In their response the office of the Attorney-General submitted that the prosecution proved all the offences in the information beyond reasonable doubt against the appellant and so he was properly convicted and sentenced by the lower court. They particularly referred to the confessional statement, Exhibit E, made by the appellant and submitted that it was made voluntarily by him and there was no suggestion by the appellant at the time it was tendered that he did not make it voluntarily; that such a confessional statement, where direct and positive, as they claimed it was in the instant case, was enough to sustain conviction even without any corroboration; that there was in any case corroboration in the evidence of the prosecution witnesses; that the appellant by his confession identified himself as one of those who shot the deceased dead and so there was no need for further identification parade which in any case is not the only means by which a person alleged to have taken part in a crime can be identified; that the appellant has not proved that he made a statement at Ologede Police Station, and there was in fact no such statement in existence; that the burden of proof of his assertion that he made any such statement was on the appellant and he ought to have subpoenaed the police officers at Ologede to whom he purportedly made the said statement, but he failed to that; that alibi was only raised by the appellant in the witness box rather than in his statement to police so there is no way the police could have investigated such belated alibi. They cited relevant authorities and urged us to dismiss the appeal and affirm the judgment of the lower court.

See also  Veronica Nneka N. Ibeziako V. Professor Stephen M. Ibeziako (2016) LLJR-CA

Resolution of Issues

I think the three issues which the appellants collapsed into two for argument can be further conveniently compressed into a single issue of whether on the evidence before it the lower court was correct in its conclusion that the prosecution proved the offences of armed robbery, conspiracy to murder and murder of Police Cpl. Olusegun Olufowobi against the appellant, for which it convicted and sentenced him to death. In other words, did the prosecution prove the said offences against the appellant beyond reasonable doubt as required by law?
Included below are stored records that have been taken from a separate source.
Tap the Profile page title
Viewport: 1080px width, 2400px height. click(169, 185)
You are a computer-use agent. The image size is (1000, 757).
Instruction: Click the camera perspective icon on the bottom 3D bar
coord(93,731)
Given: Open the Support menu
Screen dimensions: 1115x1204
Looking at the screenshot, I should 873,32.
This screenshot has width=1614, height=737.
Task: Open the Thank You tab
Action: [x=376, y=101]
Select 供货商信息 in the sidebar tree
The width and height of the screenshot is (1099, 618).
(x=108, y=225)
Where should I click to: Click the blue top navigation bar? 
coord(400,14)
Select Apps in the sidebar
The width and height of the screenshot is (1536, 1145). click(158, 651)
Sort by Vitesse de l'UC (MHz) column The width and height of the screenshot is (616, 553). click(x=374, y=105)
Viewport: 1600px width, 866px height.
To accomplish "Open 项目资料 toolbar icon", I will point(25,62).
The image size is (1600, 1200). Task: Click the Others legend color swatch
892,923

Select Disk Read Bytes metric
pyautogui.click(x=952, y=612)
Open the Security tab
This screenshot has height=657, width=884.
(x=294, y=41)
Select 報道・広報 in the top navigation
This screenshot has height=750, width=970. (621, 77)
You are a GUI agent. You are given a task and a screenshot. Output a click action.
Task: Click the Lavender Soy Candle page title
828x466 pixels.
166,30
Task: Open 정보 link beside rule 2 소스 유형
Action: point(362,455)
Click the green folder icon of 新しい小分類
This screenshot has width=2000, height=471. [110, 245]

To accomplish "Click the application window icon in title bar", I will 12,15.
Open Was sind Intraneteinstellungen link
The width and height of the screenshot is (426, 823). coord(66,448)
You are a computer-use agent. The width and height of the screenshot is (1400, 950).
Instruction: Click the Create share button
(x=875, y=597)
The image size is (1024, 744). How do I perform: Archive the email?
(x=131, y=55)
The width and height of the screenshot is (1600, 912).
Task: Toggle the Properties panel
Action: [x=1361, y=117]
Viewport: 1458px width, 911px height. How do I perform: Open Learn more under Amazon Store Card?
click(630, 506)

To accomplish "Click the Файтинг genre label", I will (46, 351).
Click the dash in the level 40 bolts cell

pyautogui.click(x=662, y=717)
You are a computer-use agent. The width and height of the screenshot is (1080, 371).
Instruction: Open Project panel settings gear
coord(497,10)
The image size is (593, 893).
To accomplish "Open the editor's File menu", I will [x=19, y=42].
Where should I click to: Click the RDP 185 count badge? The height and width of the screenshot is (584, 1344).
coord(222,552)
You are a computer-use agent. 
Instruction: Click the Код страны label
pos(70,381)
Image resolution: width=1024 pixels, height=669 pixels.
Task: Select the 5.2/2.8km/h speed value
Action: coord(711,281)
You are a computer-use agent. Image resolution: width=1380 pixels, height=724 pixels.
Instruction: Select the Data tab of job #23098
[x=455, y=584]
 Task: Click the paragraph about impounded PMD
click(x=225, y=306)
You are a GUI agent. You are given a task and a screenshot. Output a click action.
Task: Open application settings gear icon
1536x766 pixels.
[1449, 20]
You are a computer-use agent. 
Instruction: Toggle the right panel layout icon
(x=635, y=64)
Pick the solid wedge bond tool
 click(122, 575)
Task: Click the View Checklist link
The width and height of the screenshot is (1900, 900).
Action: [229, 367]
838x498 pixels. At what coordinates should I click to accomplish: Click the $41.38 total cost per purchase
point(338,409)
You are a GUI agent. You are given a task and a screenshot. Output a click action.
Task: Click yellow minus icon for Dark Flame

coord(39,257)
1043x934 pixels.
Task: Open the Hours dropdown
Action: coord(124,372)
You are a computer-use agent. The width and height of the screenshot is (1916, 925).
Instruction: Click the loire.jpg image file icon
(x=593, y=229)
Central to this question is Exhibit E – the confessional statement said to have been made by the appellant – and whether it was indeed established that the appellant made a statement at Ologede police station which the prosecution withheld as contended by his counsel. These two questions are of utmost importance because, firstly, it is settled law that an accused person can be convicted solely on the basis of his confessional statement where it is positive, direct and proved to have been made voluntarily (Adeyemi v. The State (1991) 1 NWLR (PT 170) 679; Idowu v. The State (2000) 4 S.C. (PT 11) 50; Nwaeze v. The State (1996) 2 NWLR (PT 421) 1; Solola v. The State (2005) 11 NWLR (PT 937) 460); its retraction in court by an accused person does not affect its admissibility but rather only goes to the weight to be attached to it: Nwagbomu v. The State (1994) 2 NWLR (PT 322) 380; Egbohonome v. The State (1993) 7 NWLR (PT 306) 383; Busari v. The State (2015) ALL FWLR (PT 777) 715 @ 733. Secondly, because it is the duty of the prosecution not to persecute but to only prosecute, it must place before the court not only evidence that is unfavourable to an accused but also those favourable to him that is in its possession: Ogudo v. The State (2011) 18 NWLR (PT 1278) 1 @ p. 31. Where it is proved that any such evidence was withheld by the prosecution, the provisions of Section 167(d) of the Evidence which enjoins the court to presume that the said evidence was withheld because if produced it would have been unfavourable to the prosecution or any person so withholding it will come into play: see Onwujuba v. Obienu (1991) 4 NWLR (PT 183) 16.

I shall now consider these two issues separately.

First, the appellants contention that he actually made a statement at Ologede Police station which the prosecution withheld:

Appellant besought us to hold that he made a statement at Ologede police station denying the crimes alleged against him but the prosecution unfairly withheld it and so we should invoke section 167(d) of the Evidence Act 2011”the presumption that it was withheld because it would have been unfavourable to the prosecution if produced against the prosecution and in his favour. His backed-up this contention with the cases of Onwujuba v. Obienu supra and Ogudo v. State supra. The prosecution on the other hand maintains that there was no such statement made by the appellant, and that the burden is on him to prove that he made the said statement at Ologede police station. There is no doubt that the burden of proving that he made such statement is on the appellant. That position is also supported by the same case of Onwujuba v. Obienu (1991) 1 NSCC 492 @ 497 cited by the appellants counsel. There, Kawu J.S.C., of blessed memory, delivering the judgment of the Supreme Court, stated the law thus:

Now section 148 (d) of the Evidence Act Cap. 62 [now 167(d)] reads as follows

As was held by this court in Chief Tawaliu Bello v. N.M. Kassim 1969 NMLR 148 at p. 154, the essence of the section deals with the failure to call evidence and not the failure to call a particular witness. Furthermore, before the presumption under the section can operate not only must it be shown that such evidence existed, it must be established that it was the respondent that withheld it.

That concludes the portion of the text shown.